When running scripts directly, same funcionality can be obtained like this:

> python3 main.py -m NB -v

which trains NB model on default dezinfo_sk dataset within package. Alternatively, you can specify it using: **-d path/data.csv**.

> python3 main.py -m NB -v -p -url https://www.ta3.com/clanok/265328/na-matovica-podali-pre-potycku-na-pochode-za-prava-trans-udi-trestne-oznamenie

which evaluates article from **-url** argument.

Note: if verbosity is allowed, matrices are stored in *figures/* folder and Lime analytics in *html/* folder.

## Additional requirements and warnings

### Dataset structure

Datasets to perform training on need to be in a standard *csv* file format and must contain collumns
- **label** with two values, e.g. "Fake"/"True" or "0/1",
- **text** or **title** (or both) with article titles and bodies.
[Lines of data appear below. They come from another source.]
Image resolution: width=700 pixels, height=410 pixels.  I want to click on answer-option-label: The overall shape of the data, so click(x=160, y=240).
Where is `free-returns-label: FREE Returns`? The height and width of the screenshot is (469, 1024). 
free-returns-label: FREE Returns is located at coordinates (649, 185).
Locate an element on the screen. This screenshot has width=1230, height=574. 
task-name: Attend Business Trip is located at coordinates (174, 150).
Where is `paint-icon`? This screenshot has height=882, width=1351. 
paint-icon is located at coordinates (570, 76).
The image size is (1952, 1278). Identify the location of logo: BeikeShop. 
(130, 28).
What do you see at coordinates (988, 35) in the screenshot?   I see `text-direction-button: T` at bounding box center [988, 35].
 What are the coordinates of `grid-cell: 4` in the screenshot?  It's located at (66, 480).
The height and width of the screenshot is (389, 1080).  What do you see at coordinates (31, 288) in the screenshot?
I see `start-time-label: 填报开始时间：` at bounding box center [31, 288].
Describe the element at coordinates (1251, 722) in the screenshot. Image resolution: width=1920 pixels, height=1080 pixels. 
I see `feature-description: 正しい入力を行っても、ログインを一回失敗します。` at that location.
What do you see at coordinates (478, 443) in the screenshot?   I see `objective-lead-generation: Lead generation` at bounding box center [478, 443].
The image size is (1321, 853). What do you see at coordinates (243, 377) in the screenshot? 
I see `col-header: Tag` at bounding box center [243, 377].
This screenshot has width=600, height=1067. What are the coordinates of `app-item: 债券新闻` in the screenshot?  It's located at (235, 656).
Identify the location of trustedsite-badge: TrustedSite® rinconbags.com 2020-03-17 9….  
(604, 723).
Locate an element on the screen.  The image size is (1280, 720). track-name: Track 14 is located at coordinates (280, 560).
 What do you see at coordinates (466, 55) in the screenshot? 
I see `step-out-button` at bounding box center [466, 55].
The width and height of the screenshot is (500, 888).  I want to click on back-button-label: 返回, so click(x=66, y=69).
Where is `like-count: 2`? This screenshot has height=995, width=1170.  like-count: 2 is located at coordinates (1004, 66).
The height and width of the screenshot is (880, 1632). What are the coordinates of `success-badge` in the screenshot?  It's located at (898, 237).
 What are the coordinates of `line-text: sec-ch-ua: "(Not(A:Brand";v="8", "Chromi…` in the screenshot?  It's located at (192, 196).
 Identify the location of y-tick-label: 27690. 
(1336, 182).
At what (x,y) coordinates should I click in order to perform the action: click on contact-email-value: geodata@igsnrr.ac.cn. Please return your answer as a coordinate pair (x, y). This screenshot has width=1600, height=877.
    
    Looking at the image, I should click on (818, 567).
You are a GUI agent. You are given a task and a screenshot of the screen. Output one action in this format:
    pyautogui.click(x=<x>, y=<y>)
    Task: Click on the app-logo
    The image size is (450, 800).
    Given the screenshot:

Other collumns are neglected.

#### Recomended english datasets

WELFake dataset (Saurabh Shahane):
https://www.kaggle.com/datasets/saurabhshahane/fake-news-classification

Fake and Real news dataset (Clément Bisaillon):
https://kaggle.com/datasets/clmentbisaillon/fake-and-real-news-dataset

Real & Fake news (nop.ai):
https://www.kaggle.com/datasets/nopdev/real-and-fake-news-dataset

### Online articles

When provided with url, buiilt-in scraper will try to parse given page and extract the title and body. However,
many websites are protected against automated scraping and bot attacks, which makes the online evaluation impossible.
Alternatively, full-text can be used as the article to evaluate.